В 1950 году, в феврале, лежа в санатории, Тарасенков получит письмо от «опекающего» его Софронова, речь будет идти об уходе из издательства «Советский писатель»: «Твое желание уйти, пересмотрев старые свои заблуждения, войти на правильную дорогу мне лично очень понятно, может быть особенно сейчас. Важно ведь не только декларировать, а делать»[229]. Тарасенков делал, отдав себя полностью в руки старших товарищей, товарищей по партии.
Советская власть выработала ритуалы, не снившиеся даже самым отсталым народам: от покаянных самоистязаний на партийных собраниях до изничтожения самых близких людей. Здесь было важно именно, чтобы не только чужой бил чужого, а близкий близкого: сын — отца, отец — сына, брат — сестру, товарищ — товарища. Особенно ценилось принесение в жертву друзей, учителей, наставников. Не могло быть ничего выше сталинского божества, которое освобождало всех от всякой морали.
Итак, Тарасенков писал в статье «Заметки критика», вышедшей в номере 10 журнала «Знамя» за 1949 год:
Долгое время среди части наших поэтов и критиков пользовался «славой» такой законченный представитель декадентства, как Борис Пастернак. Автор этих строк тоже несет долю вины за либеральное отношение к творчеству Пастернака, в частности, за неверную оценку книги «Земной простор»,данной на страницах журнала «Знамя» в 1945 году. Философия искусства Пастернака — это философия убежденного врага осмысленной, идейно направленной поэзии.
«Книга, — писал Пастернак, — как глухарь на току. Она никого не слышит, оглушенная собой, себя заслушавшаяся… Поэзия подыскивает мелодию среди шума словаря и, подобрав ее, как подбирают мотив, предается затем импровизации на эту тему (альманах "Современник". № 1 за 1922 г.). Пастернак возвеличивает представителей гнилого буржуазного искусства. Он писал не так давно о французском декаденте Верлене: "В своих стихах он умел подражать колоколам, уловил и закрепил запахи преобладающей формы своей родины, с успехом передразнивал птиц и перебрал в своем творчестве все переливы тишины внутренней и внешней (газета "Литература и искусство" от 1 апреля 1944 года)».
Характеризуя таким образом творчество одного из видных представителей западноевропейского декадентства, сам Пастернак занимает позицию, очень близкую к тому, как он трактует Верлена. Идеал поэта — дрозды:
(«Земной простор», стр. 20–21. 1945)
Трудно понять, что означают «загадки в гласности» и каким образом они «снуют» по покоям.

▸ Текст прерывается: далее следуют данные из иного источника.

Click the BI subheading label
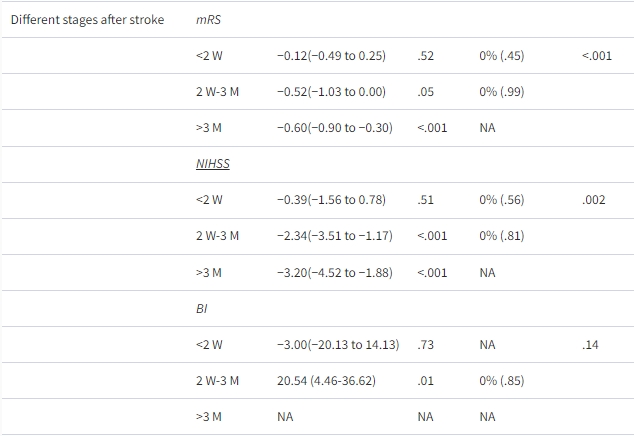634x436 pixels. pyautogui.click(x=201, y=309)
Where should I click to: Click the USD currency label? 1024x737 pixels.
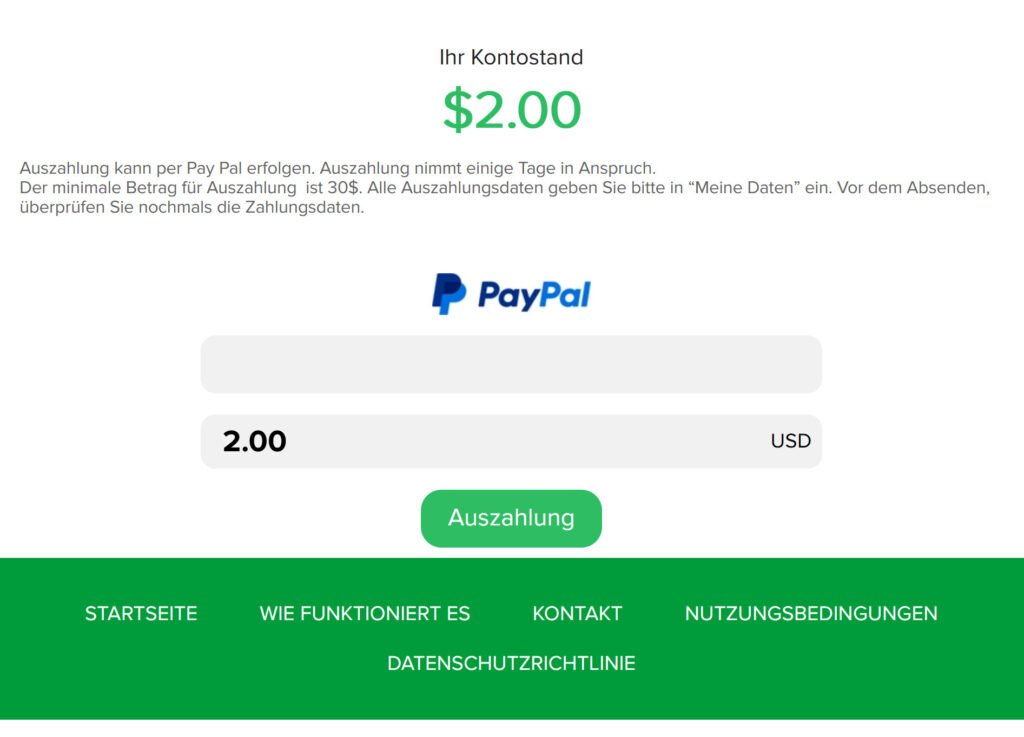pos(790,441)
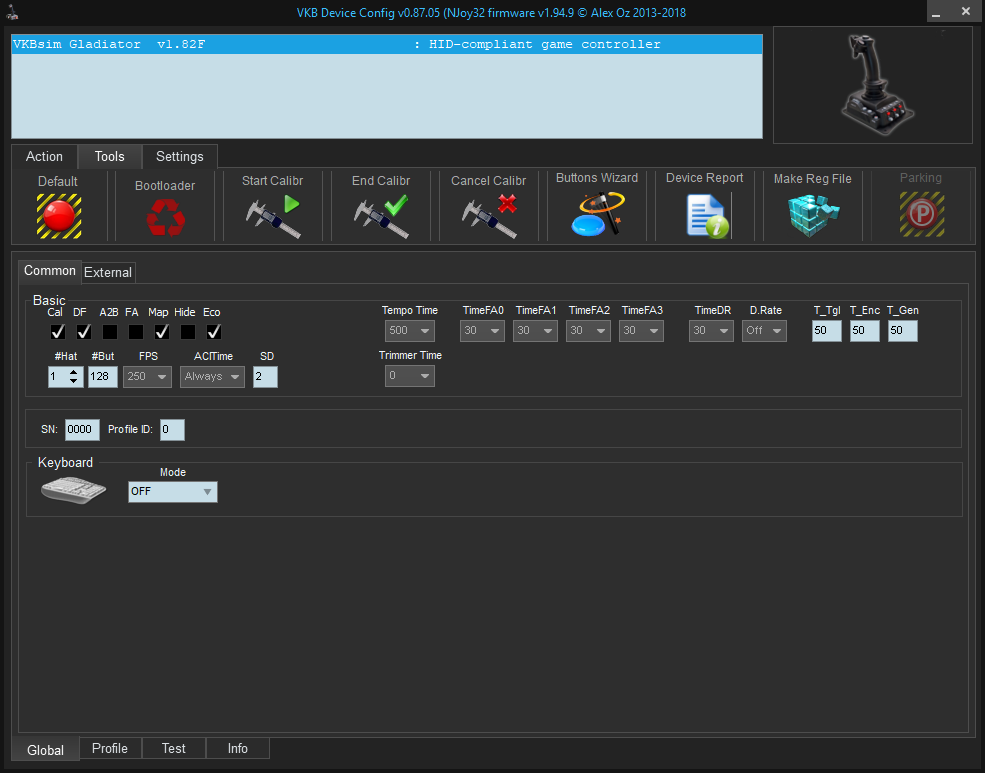985x773 pixels.
Task: Toggle the Cal checkbox
Action: pos(58,332)
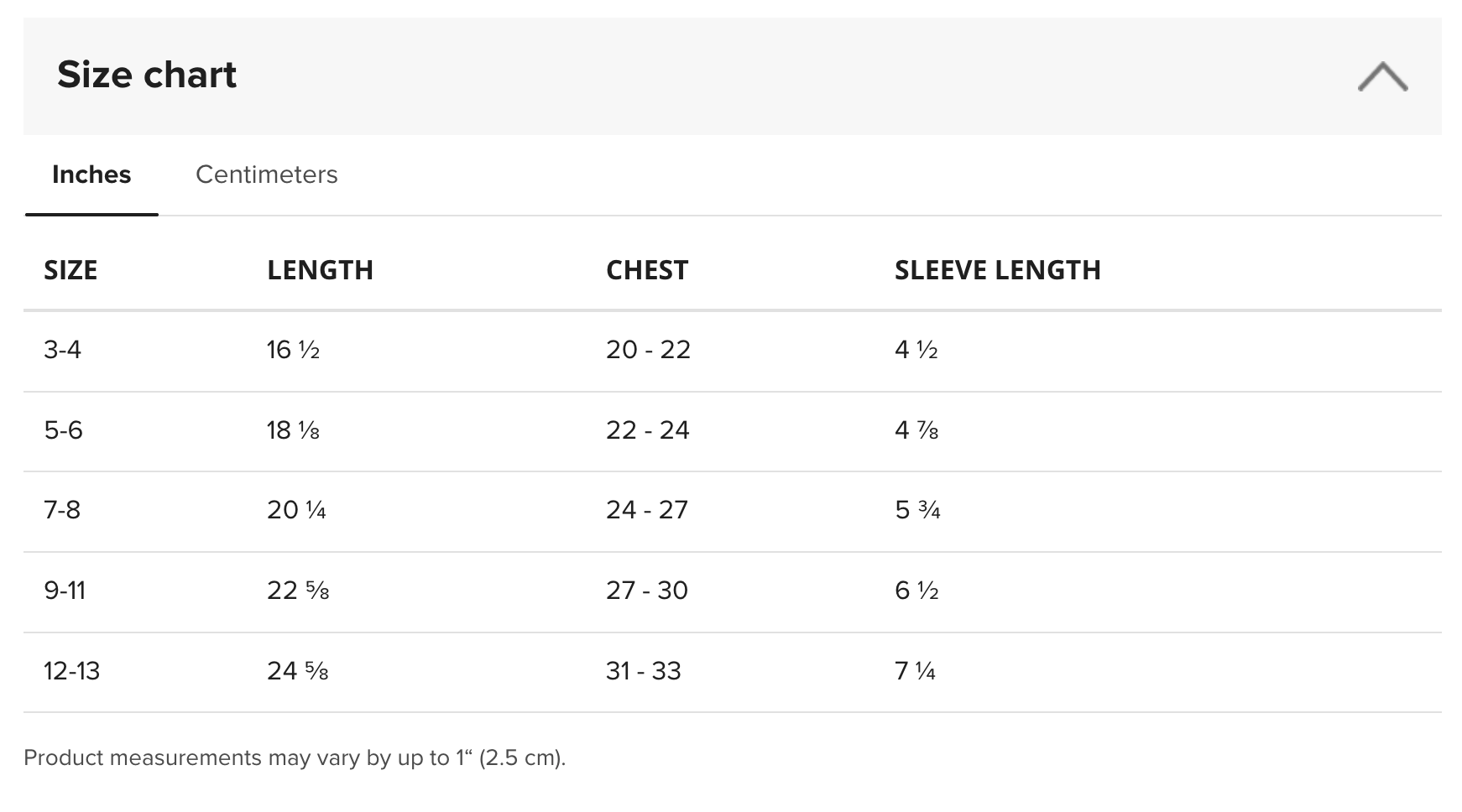Click the 27 - 30 chest value
The width and height of the screenshot is (1462, 812).
[647, 591]
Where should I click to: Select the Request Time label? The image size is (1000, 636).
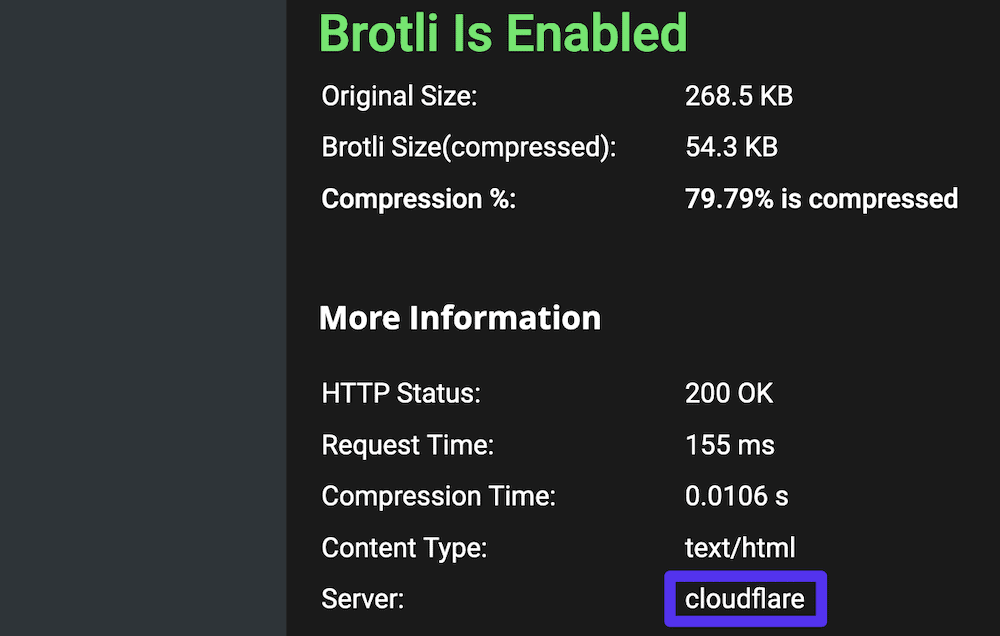pyautogui.click(x=408, y=445)
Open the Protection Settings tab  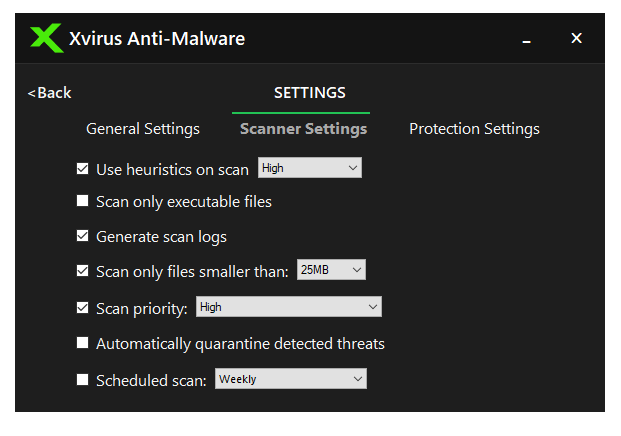click(x=474, y=129)

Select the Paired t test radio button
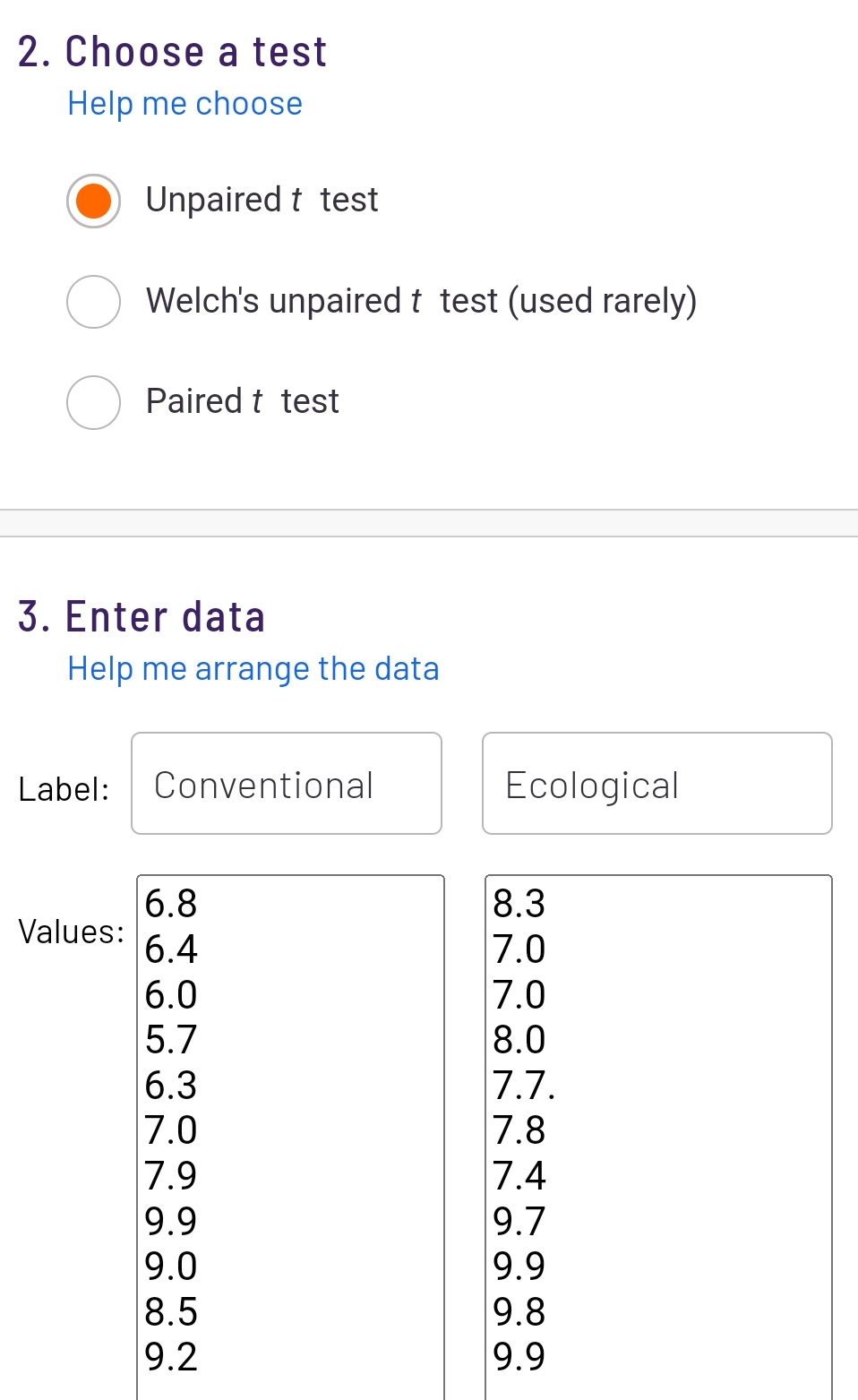(x=93, y=402)
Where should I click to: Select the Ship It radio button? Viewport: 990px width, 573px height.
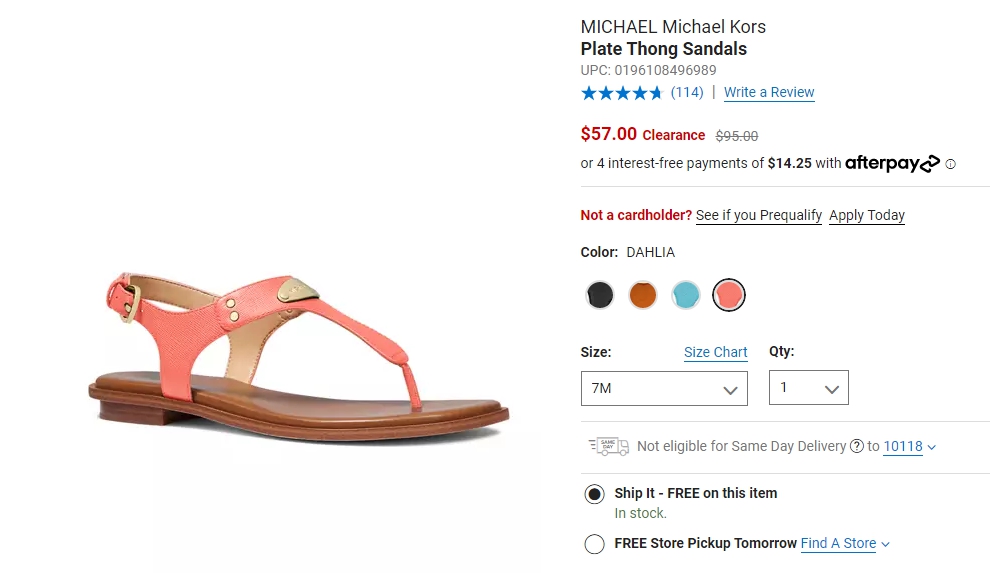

Это обычная пастернаковская заумь. Но зато из этих стихов нетрудно понять, что поэт намеренно отъединяет себя от мира человеческой борьбы, утверждая какое-то свое, особое право на «артистизм», на дроздовью песню — без слов и смысла. Это зашифрованная теория «искусства для искусства».
Когда Пастернак обратился к великим темам Отечественной войны, он — написал несколько слабых, вялых стихотворений. Но и здесь проявилось в полной мере его художественное мировоззрение декадента. В стихотворении «Ожившая фреска», описывая сталинградское сражение, он говорит о земле, которая «воет как молебен», дым взрывов напоминает ему кадильницу, а воин Советской Армии — Георгия Победоносца.
В другом стихотворении — «Преследование» — Пастернак говорит о «молитвенном неистовстве», якобы присущем советским воинам. В третьем стихотворении — «Зарево», — говорил о Москве. Пастернак называет ее «первопрестольной». Победу над врагом он ассоциирует со сказочной дымкой, «подобной завиткам на стенах в боярской золоченой горнице и на Василии Блаженном». Система религиозно-мистических образов, посредством которых Пастернак попытался представить борьбу советских людей против фашизма, глубоко чужда нашей современности. Пастернак изображает ее искаженно, уродливо.
Позиция Пастернака — последовательная позиция идеалиста и формалиста, идущего вразрез с путями советского искусства. Не удивительно, что Пастернака поддерживают враги советского народа. Английский профессор С.М. Боур, например, говоря о поэзии Пастернака, просто захлебывается от восторга. «Замечательная восприимчивость», «великий талант передачи ощущений», «динамическое восприятие жизни», «могучий поэт русского мира» — такими выражениями переполнена статья достопочтенного профессора в «Британском союзнике» № 5 за 1946 г.